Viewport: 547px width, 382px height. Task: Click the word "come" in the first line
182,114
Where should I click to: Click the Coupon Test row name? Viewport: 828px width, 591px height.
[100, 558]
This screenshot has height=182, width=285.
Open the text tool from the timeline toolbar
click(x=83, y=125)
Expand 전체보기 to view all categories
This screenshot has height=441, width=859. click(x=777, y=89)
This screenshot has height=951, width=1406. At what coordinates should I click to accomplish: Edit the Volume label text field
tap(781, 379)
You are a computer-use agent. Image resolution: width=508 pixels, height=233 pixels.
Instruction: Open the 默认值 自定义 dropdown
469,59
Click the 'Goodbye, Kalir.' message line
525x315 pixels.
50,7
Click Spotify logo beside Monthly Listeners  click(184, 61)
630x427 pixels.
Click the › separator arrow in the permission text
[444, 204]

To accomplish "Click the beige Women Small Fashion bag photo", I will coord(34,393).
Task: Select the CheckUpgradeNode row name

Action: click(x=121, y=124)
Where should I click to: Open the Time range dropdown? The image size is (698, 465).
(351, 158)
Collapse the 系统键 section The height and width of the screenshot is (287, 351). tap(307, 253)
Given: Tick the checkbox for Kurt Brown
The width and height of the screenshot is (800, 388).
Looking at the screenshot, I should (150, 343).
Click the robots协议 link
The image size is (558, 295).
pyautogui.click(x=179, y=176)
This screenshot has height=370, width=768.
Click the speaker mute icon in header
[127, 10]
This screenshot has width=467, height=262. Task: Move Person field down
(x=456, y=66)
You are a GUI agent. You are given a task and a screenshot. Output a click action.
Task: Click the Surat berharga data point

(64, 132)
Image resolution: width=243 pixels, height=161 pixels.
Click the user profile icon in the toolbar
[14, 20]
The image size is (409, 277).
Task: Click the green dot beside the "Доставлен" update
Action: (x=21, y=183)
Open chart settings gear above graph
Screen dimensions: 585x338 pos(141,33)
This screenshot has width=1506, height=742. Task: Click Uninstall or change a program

Task directions: Could you return exactly the lines above from the line with "This screenshot has width=467, height=262." to the line with "Image resolution: width=243", both included, and nothing else?

Answer to the problem:
This screenshot has width=467, height=262. Task: Move Person field down
(x=456, y=66)
You are a GUI agent. You are given a task and a screenshot. Output a click action.
Task: Click the Surat berharga data point

(64, 132)
Image resolution: width=243 pixels, height=161 pixels.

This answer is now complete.